By Stormy Knight
Thirty thousand people utilize the Westmoreland County Food Bank, according to Megan Zubalik, a junior. Zubalik headed the campus-wide food drive from October 17-26, 2007 with five other students from Catherine Giunta’s Human Resource Management course.
“The class’ outreach projects are hands-on experiences to enhance learning and are well-received by students,” said Giunta. All of the collected food went directly to the county food bank.
When Zubalik’s group was assigned the food-drive, they knew publicizing the event was crucial to the potential amount of food collected. Many SHU departments and faculty members aided in helping the students spread the word around campus.
“We decided to go with mass advertisements. There was a flyer in everybody’s mailbox, a global e-mail was sent, information appeared on the Rolling Times TV and on the sign at the entrance to the drive,” said Zubalik.
“The group worked diligently to ensure the entire campus was involved in collecting food,” said Giunta.
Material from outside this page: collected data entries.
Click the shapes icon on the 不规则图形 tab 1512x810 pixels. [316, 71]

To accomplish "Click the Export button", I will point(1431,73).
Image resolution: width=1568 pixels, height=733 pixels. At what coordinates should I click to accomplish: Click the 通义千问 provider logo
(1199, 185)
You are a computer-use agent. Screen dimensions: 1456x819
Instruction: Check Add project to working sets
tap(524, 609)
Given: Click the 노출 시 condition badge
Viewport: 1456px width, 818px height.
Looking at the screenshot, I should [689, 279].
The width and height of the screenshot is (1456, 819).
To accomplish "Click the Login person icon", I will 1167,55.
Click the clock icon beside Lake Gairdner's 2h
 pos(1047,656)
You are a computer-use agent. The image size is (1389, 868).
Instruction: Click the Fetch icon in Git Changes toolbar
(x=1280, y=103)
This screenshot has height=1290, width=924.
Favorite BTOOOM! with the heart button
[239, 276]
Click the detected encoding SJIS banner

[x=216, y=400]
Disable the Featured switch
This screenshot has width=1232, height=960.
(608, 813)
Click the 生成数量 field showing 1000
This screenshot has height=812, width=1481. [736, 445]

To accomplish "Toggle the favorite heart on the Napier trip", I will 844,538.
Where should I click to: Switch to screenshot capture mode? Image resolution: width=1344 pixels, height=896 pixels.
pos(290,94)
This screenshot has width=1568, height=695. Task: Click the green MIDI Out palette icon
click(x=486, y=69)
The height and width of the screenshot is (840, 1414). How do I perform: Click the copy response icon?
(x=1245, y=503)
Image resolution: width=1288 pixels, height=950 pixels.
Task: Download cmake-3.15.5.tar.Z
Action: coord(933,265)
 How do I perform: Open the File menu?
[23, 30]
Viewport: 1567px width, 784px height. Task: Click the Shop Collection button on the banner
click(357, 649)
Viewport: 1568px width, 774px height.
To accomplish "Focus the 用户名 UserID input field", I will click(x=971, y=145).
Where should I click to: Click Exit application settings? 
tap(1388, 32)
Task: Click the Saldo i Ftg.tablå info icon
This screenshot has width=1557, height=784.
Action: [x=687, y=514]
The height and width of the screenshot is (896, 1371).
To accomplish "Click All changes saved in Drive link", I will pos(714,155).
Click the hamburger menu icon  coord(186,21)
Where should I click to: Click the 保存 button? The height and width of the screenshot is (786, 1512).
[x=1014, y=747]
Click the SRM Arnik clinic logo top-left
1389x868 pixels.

Zubalik and the rest of the group placed flyers and collection boxes all over campus. The boxes were checked on throughout the length of the food drive and emptied as necessary by the students.
“We asked Darren (Achtezhn, director of food service) for help so that we could put flyers in the dining hall. Margie Dominick and her work-study group also put signs in the rotating displays on the dining hall tables for us, and Jaimie Steele allowed us to write on the calendar outside her office,” said Zubalik.
The food drive did not only benefit the food bank, but the students as well. According to Giunta, projects like the food drive help to develop a personal commitment in the students.
“I have found that this can lead to student’s lifetime awareness and volunteerism for important social issues that also impact their workplaces,” she said.
Giunta added that having students run the food-drive helped it to be more successful because they encouraged their friends to participate.
“Students are more inclined to donate if another student asked them to versus a professor or other adult,” said Molly Beavers, a junior.
Andrea Acker, an adjunct professor at SHU gave her classes extra credit for donating to the food drive, and also donated a great deal herself. Ed Sandsmark, an adult degree program student, donated six boxes.
“I believe the turn-out was great, we were all thrilled with what we received,” said Zubalik.